Once you’ve done your homework, identify the unique skills and experiences that set you apart from others. Do you have a greater number of years of experience, higher teacher ratings than your colleagues, or awards you’ve received for excellence?  Use these skills and experiences to place yourself in the higher end of the salary range for your position.  Remember, salary negotiation should be a win-win for you and the employer.  Be sure to conduct yourself in a professional manner, and to take cues on when to stop pushing for more money.  Once you’ve completed the negotiation, ask for a formal offer letter in writing, and confirm the details of your offer in a formal acceptance letter.

My answer would be the same for both faculty and administrators. The first step in a successful negotiation is that you need to do very thorough research on what individuals at other institutions are getting, and what the institutions you are considering have offered to individuals in a like position.
Before you actually begin the negotiation process, have in mind a list of things that are important to you. Then, give careful consideration to how your credentials and background stack up in the overall pool of people who hold that position.
Is this your first opportunity for the level of position in question? Are there applicants with more experience who might be able to command more things on your list of negotiables?  Or are you a seasoned professional in the position who can demand a full array of things on the list of negotiables?
Having considered all of that, you can then take into account what things are absolutely critical before you would consider taking the job.
You are certainly going to be looking at professional development, operating budget, research support and staff available to support administrative duties, as well as opportunities for your personal professional development — i.e., what sabbatical opportunities you may have.
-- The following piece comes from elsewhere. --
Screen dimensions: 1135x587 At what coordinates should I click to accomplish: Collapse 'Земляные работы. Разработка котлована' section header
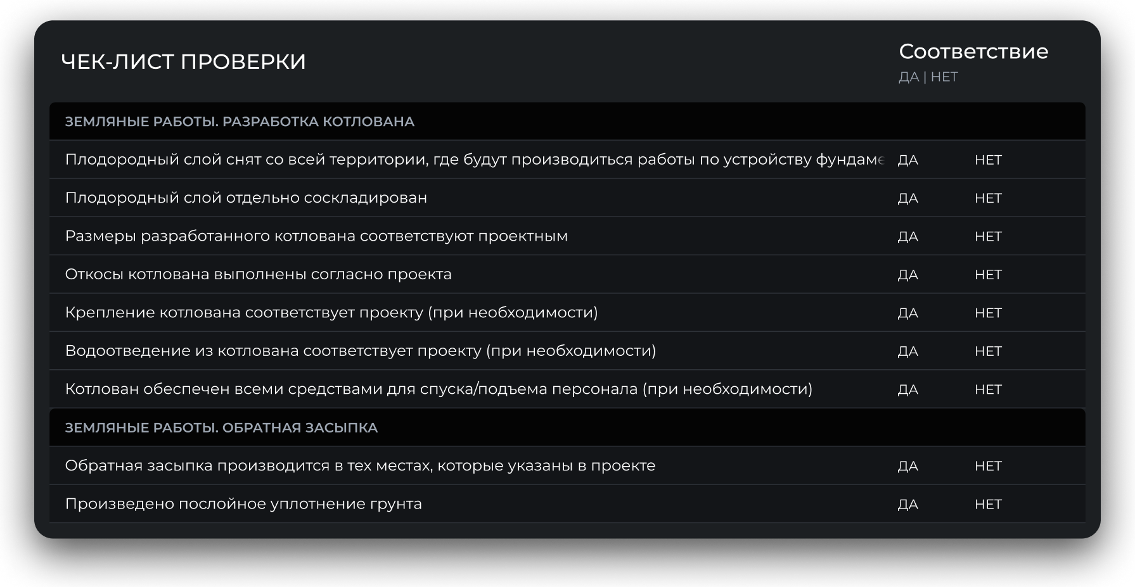pyautogui.click(x=240, y=122)
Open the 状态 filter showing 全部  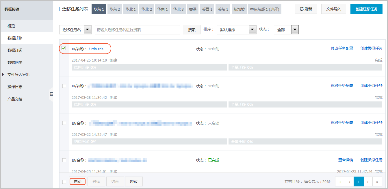coord(295,29)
Know what your own bottom-line position will be.
The strategy that I generally recommend is that you ask the other person to make an offer.  If they do not mention things on your list, ask if their institution normally offers those things.  You should know the answer to the question before you ask it.  If they say no to something that you know they have done, you might respond with: “I am aware of certain situations where this was offered or done; can you tell me the criteria that would need to be met?”
The discipline that you are in and the availability of other candidates with comparable credentials may determine the degree to which you are able to push. There are some things unique to higher education. One is the demand to keep up your own professional development in your discipline, particularly if your are in a faculty/administrative position. Make sure you negotiate the ability to do that while you are filling a dual faculty/administrative function.
In addition, you should look at the administrative turnover history of the institution and think about how you would negotiate if you leave that position to go back to a faculty position. For example, would you go back in a tenured status or not?
If you are looking to accept a position with only faculty responsibility, you definitely want to discuss whether you are coming in on a tenure track.
For women and minorities, there are often not the same informal communication systems to help one get through the tenure process that exists for White males. I strongly recommend that women and people of color make that part of the negotiations.